Allen's career began with history and he specialized in Christian socialism within Canada. In 1971, he published a work entitled The Social Passion, chronicling the history of the Canadian social gospel from the 1890s to 1929. In the book he proposed that the social gospel supplied the reform movement with a type of ideology. He said it ultimately failed because the concept translated poorly between English and Canadian society and that the structure of the churches did not lend itself to promoting social change. The book was criticized because it focused too strongly on central Canada and ignored trends in the Maritimes and Western Canada. In addition to The Social Passion, Allen has published Region of the Mind: Interpreting the Western Canadian Plains, Religion and society in the prairie west and Man and Nature on the Prairie, and was the editor of a collection entitled The Social Gospel in Canada. In 1998 he published a family history, "Sun Bright and Well Beloved: Three Hundred Years of a North American Family and their Farther Past," hailed in the Canadian Historical Review as setting a new standard for family history in Canada. He has also written several articles on Salem Bland, a prominent Canadian Christian socialist. In 2008 Allen published volume one of his biography of Salem Bland, The View from Murney Tower: Salem Bland, the Late Victorian Controversies, and the Search for a New Christianity.
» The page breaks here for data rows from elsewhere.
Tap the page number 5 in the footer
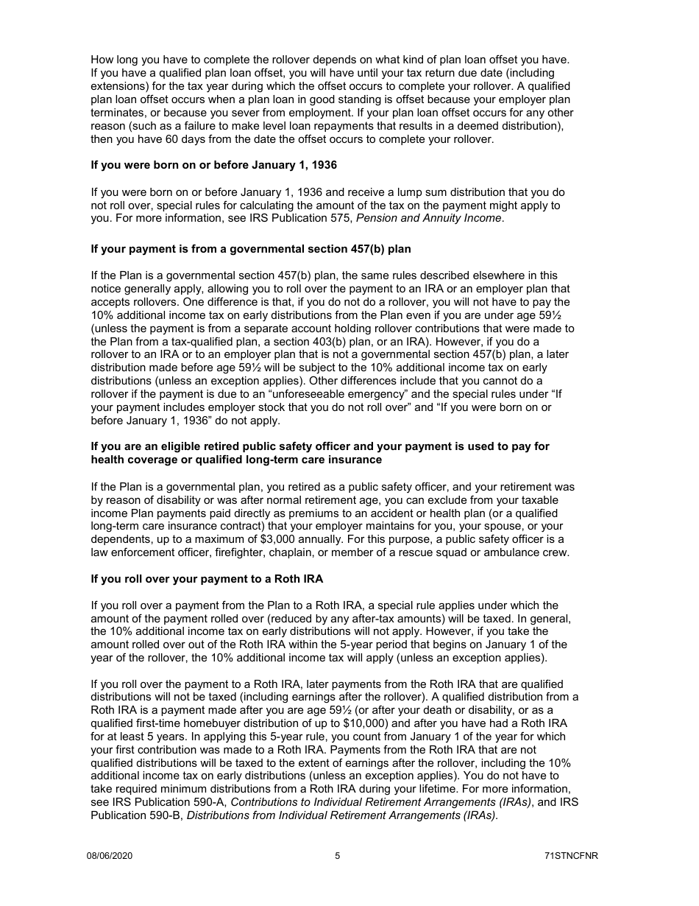pyautogui.click(x=337, y=855)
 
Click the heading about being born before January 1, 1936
pyautogui.click(x=213, y=165)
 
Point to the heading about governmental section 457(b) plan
pyautogui.click(x=251, y=249)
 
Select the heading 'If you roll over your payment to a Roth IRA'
pyautogui.click(x=207, y=579)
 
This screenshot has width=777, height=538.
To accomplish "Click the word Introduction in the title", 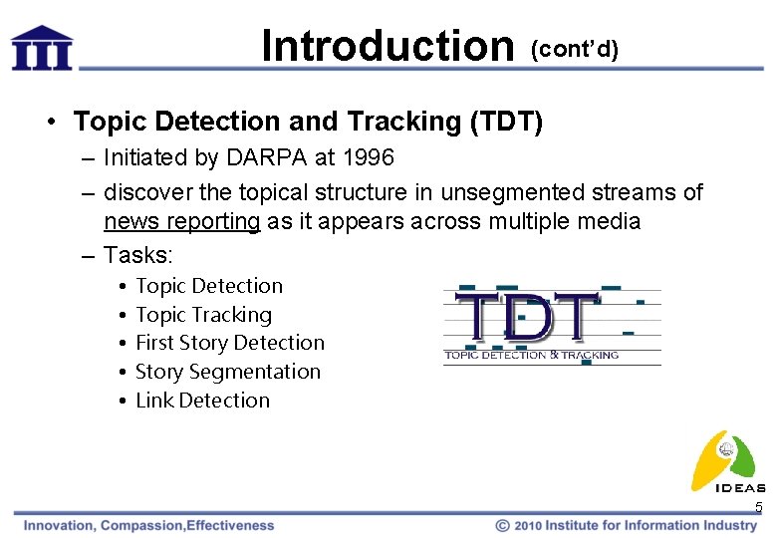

Region of the Mind: Interpreting the Western Canadian Plains, 1973
Religion and society in the prairie west, 1975
Man and Nature on the Prairie, 1976
The Social Gospel in Canada, 1975
Sun Bright and Well Beloved: Three Hundred Years of a North American Family and their Farther Past, 1998
The View from Murney Tower: Salem Bland, the Late Victorian Controversies, and the Search for a New Christianity, 2008
Politics
Allen was elected to the Ontario legislature in a by-election held on June 17, 1982, defeating Liberal Joe Barbara and replacing former Liberal leaderStuart Smith as the Member of Provincial Parliament for Hamilton West. He was re-elected over Liberal Paul Hanover by 450 votes in the 1985 provincial election, and defeated Liberal Mary Kiss by 1,096 votes in the provincial election of 1987. In 1983, Allen introduced a resolution calling for Ontario to be made a nuclear-free zone. It was defeated by a vote of 63 to 38. As the NDP critic for Constitutional Affairs and a member of l'Association interparlementaire de langue francaise, Allen was a vocal supporter of the Meech Lake Accord, and with Liberal critic, Charles Beer, drafted the Ontario Legislature's official report on the Accord.